Friends and families of the crew gathered on the submarine pier at Joint Base Pearl Harbor-Hickam Sept. 8 to welcome Los Angeles-class fast-attack submarine USS Olympia (SSN 717) home from a seven-month, around-the-world deployment, conducting operations to support national security.
“Olympia and her crew performed with excellence,” said Master Chief Electronics Technician (Radio) Arturo Placencia, Olympia’s chief-of-the-boat, a native of Duncan, Oklahoma.
“For everyone onboard, this was the first time we completed a circumnavigation of the globe," Placencia said. "As a Pacific Fleet boat, this was also our first deployment in the 5th and 6th Fleet [areas]. We have been training towards this deployment for months, and it was great to see the Sailors put their skills and knowledge to the test.
"Our motto is ‘We do difficult things with excellence, strength and honor,’ and that’s exactly what our Sailors did,” he added.
During its deployment, Olympia made port visits to Souda Bay, Greece and to Gibraltar, "to foster and sustain relationships with the Gibraltarian and Royal Navy,” said Cmdr.
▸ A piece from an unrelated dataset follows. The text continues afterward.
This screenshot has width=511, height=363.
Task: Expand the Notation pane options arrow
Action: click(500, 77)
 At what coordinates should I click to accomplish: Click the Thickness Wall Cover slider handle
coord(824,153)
Benjamin Selph, Olympia’s commanding officer. “The crew of Olympia welcomed British Parliament members on a tour of the mighty Olympia during our visit. We joined the crew of HMS Talent (S92) in a day of barbeque and friendly sports competitions of soccer, football and volleyball. There was also a promotion ceremony for two Olympia Sailors and a dolphin presentation onboard Talent,” Selph said.
During their scheduled port call to Souda Bay, Olympia's crew completed an expeditionary weapons load to demonstrate their warfighting capabilities.
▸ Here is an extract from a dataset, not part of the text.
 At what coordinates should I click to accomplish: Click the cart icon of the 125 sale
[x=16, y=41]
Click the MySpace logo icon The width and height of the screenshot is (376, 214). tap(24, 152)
“Our submarine force operates globally with allies and partners to ensure high-end warfighting capability in this era of great power competition," said Rear Adm. Blake Converse, commander of the Submarine Force for U.S. Pacific Fleet. "Submarine crews, like Olympia, train and operate every day to guarantee we are ready to fight tonight.”
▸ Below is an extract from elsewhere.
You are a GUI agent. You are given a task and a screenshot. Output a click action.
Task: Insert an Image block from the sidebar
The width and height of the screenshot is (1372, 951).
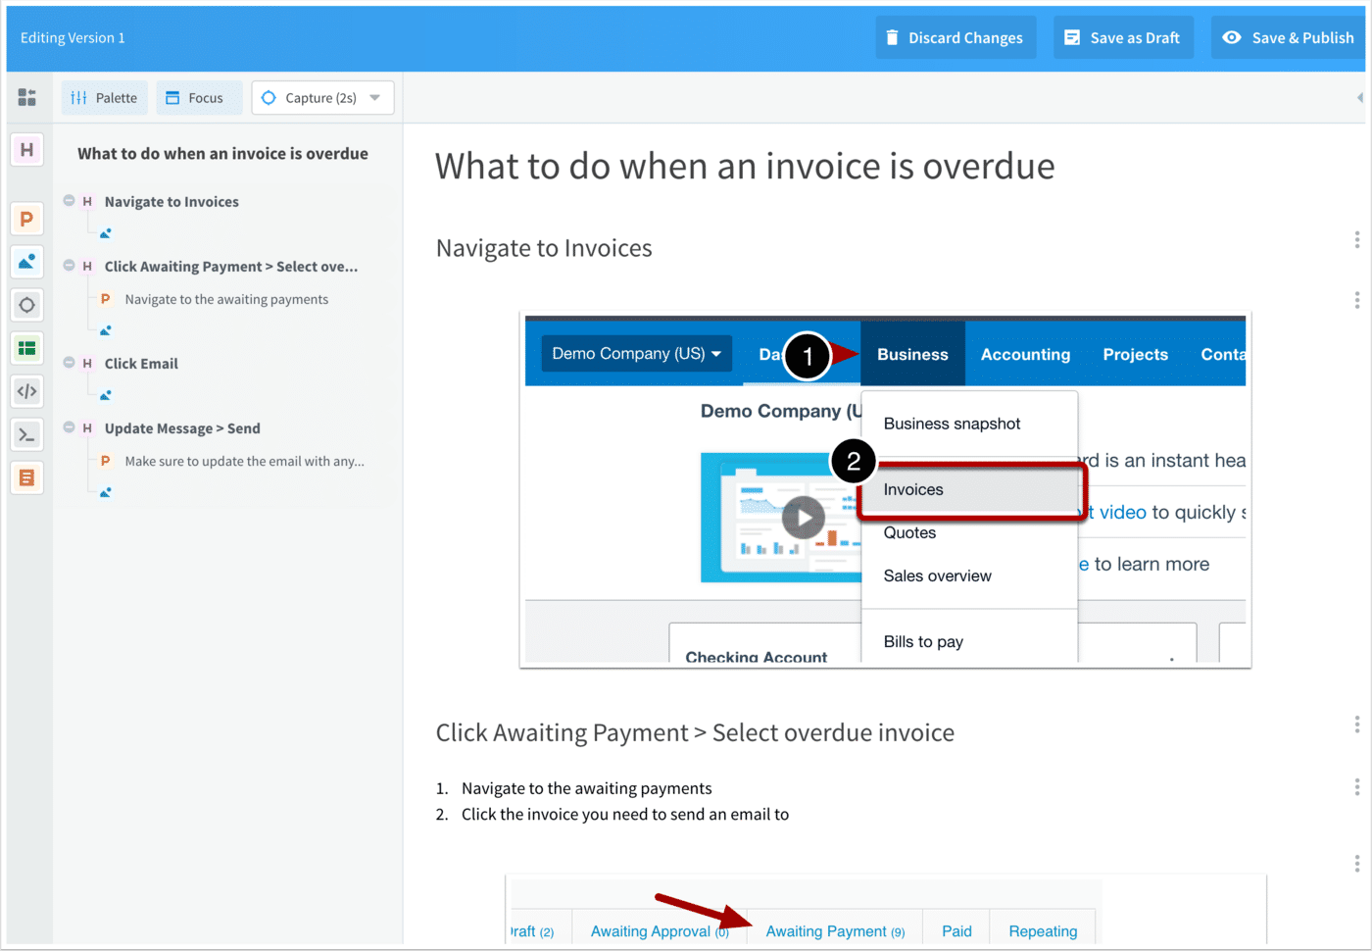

During the deployment, 35 Sailors earned their submarine warfare qualification, and 29 achieved advanced supervisory qualifications.
“The Navy ensures the safety of the seas and the security of the world’s oceans to provide safe-global commerce, and I got to be part of that,” said Machinist’s Mate (Nuclear) 3rd Class William Christmas, from Warner Robins, Georgia. “It was an amazing experience passing the equator and being able to participate in a Shellback ceremony with the crew.”
This Western Pacific deployment is scheduled to be Olympia's last before it heads to Bremerton, Washington, for inactivation.
“Olympia has completed her final deployment after 35 years of service, circumnavigating the globe in seven months starting from Oahu, Hawaii, transiting through the Panama Canal, Strait of Gibraltar and Suez Canal,” Selph said. “Sailing around the world in our country’s oldest serving nuclear-powered Los Angeles-class fast-attack submarine is a testament to the durability and design of the submarine, but also the tenacity and ‘fight on’ spirit of the crew.”
Olympia holds a piece of Navy submarine history: Cmdr. Richard O’Kane’s lucky cribbage board. In 1943, O'Kane, executive officer for the Gato-class submarine USS Wahoo (SS 283), was dealt the highest possible hand. That night, Wahoo sank two Japanese freighters, and the luck continued.
Years later, the cribbage board moved to USS Tang (SS 306) and has been passed on to submarines ever since. Next it went to USS Kamehameha (SSN 642), then to USS Parche (SSN 683)), USS Los Angeles (SSN 688) and USS Bremerton (SSN 698) before going to Olympia. The crew will turn the cribbage board over to the next-oldest fast-attack submarine in the Pacific before Ollympia decommissions.
Olympia is the second ship of the Navy to be named after Olympia, Washington. The boat is the 29th of the Los Angeles-class fast-attack submarines. Its keel was laid by Newport News Shipbuilding and Dry Dock Company March 31, 1981. Olympia was commissioned Nov. 17, 1984.